[Dataset entries]
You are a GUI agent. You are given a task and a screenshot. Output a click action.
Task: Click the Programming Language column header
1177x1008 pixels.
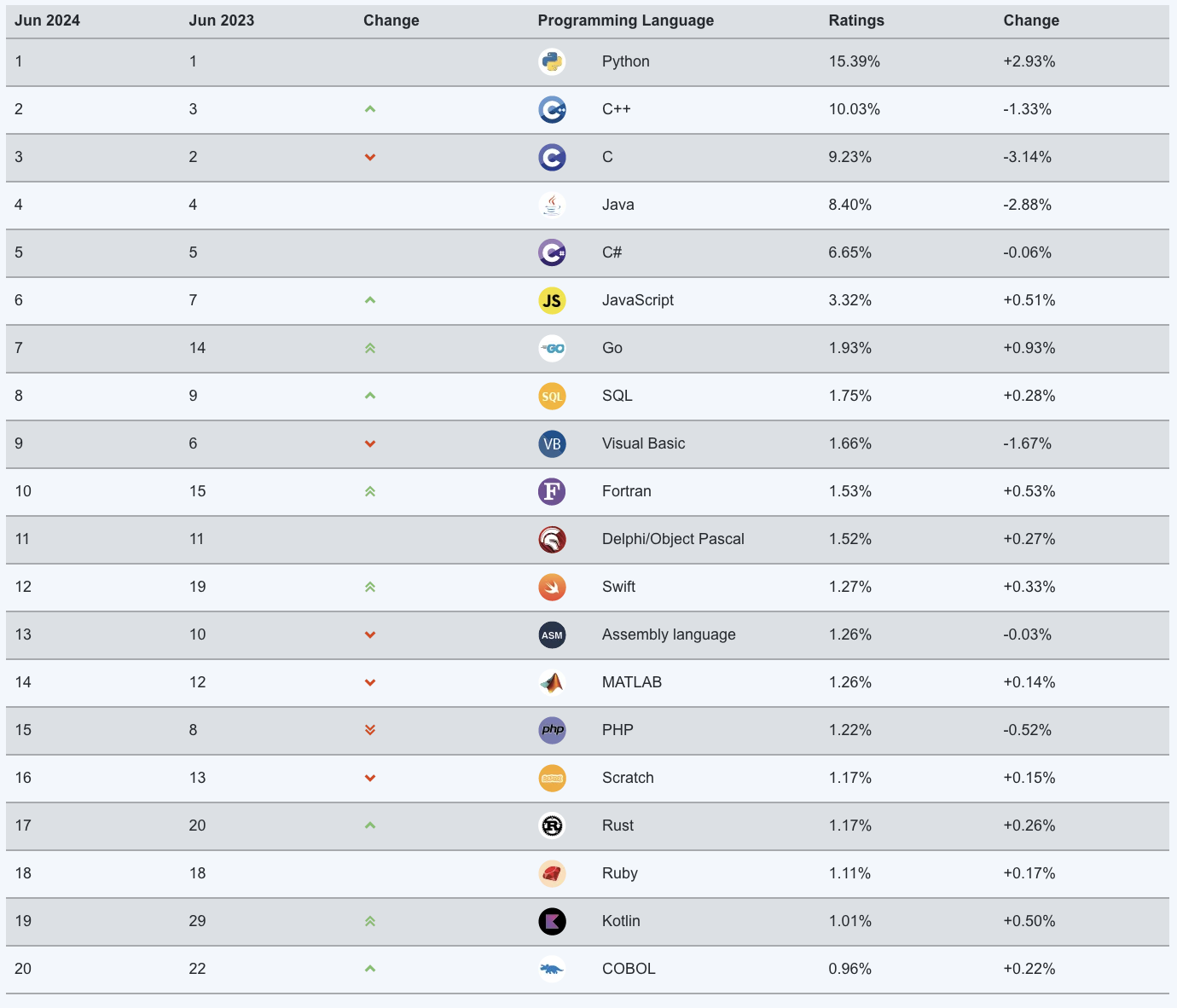[625, 20]
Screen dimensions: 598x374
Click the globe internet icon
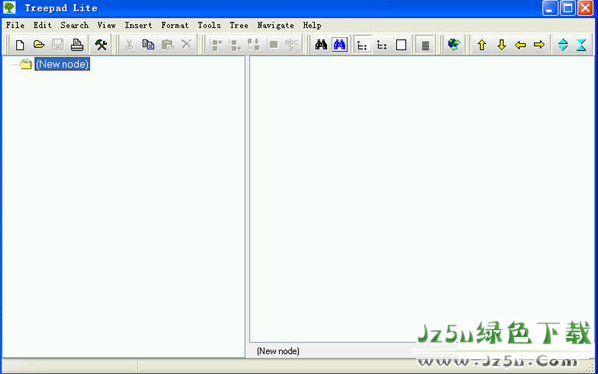[453, 45]
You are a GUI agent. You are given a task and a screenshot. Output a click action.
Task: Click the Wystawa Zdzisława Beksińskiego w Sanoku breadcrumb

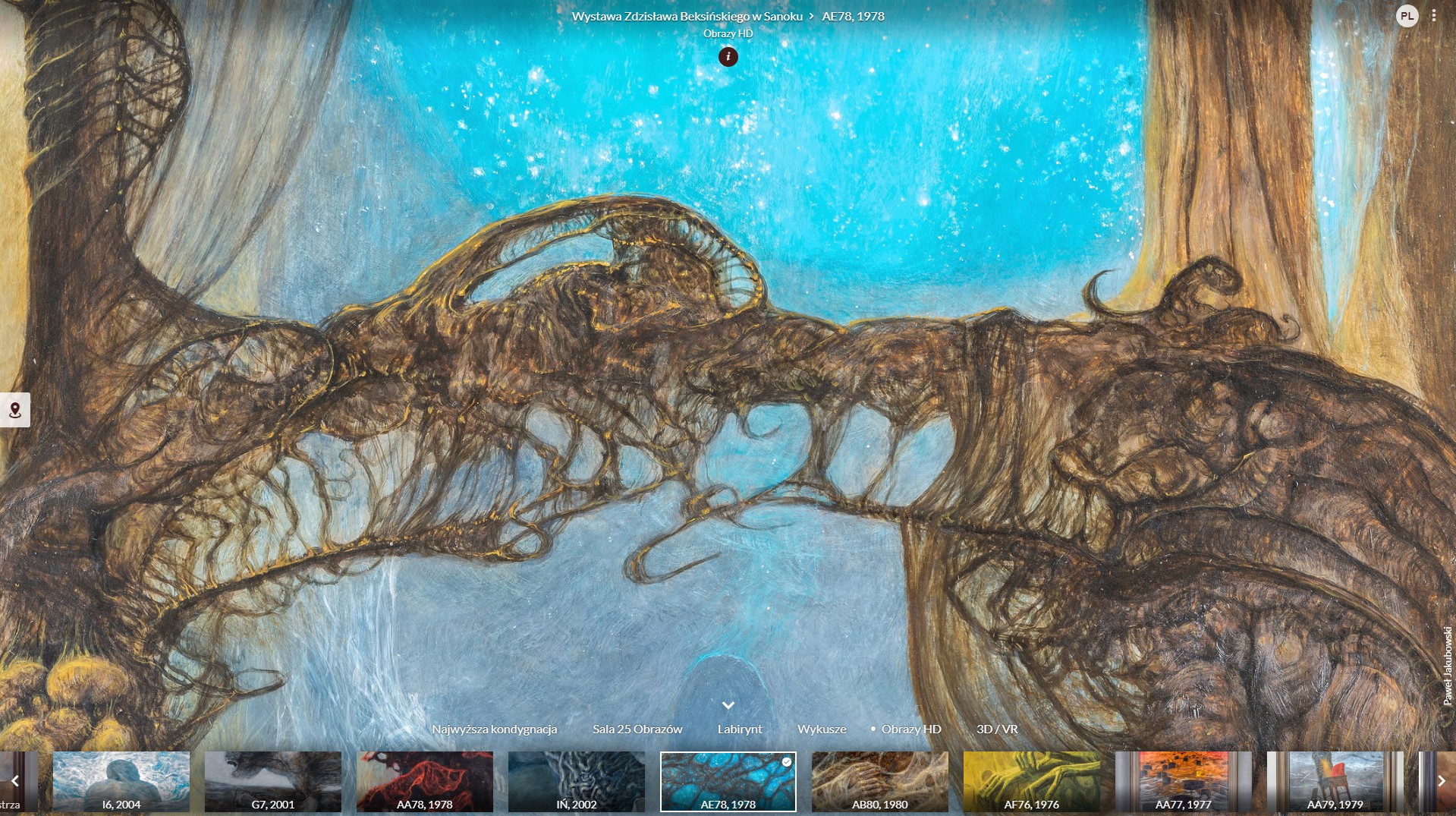pos(687,16)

#### HOW TO COMPLETE THIS TASK:
Please give a word-for-word transcript of the lines from the one holding "Task: Click the Programming" through the final line of the entries, both ends kept, with no pictures.

#### EXERCISE OUTPUT:
Task: Click the Programming Language column header
1177x1008 pixels.
[625, 20]
Screen dimensions: 598x374
Click the globe internet icon
[453, 45]
You are a GUI agent. You are given a task and a screenshot. Output a click action.
Task: Click the Wystawa Zdzisława Beksińskiego w Sanoku breadcrumb

pos(687,16)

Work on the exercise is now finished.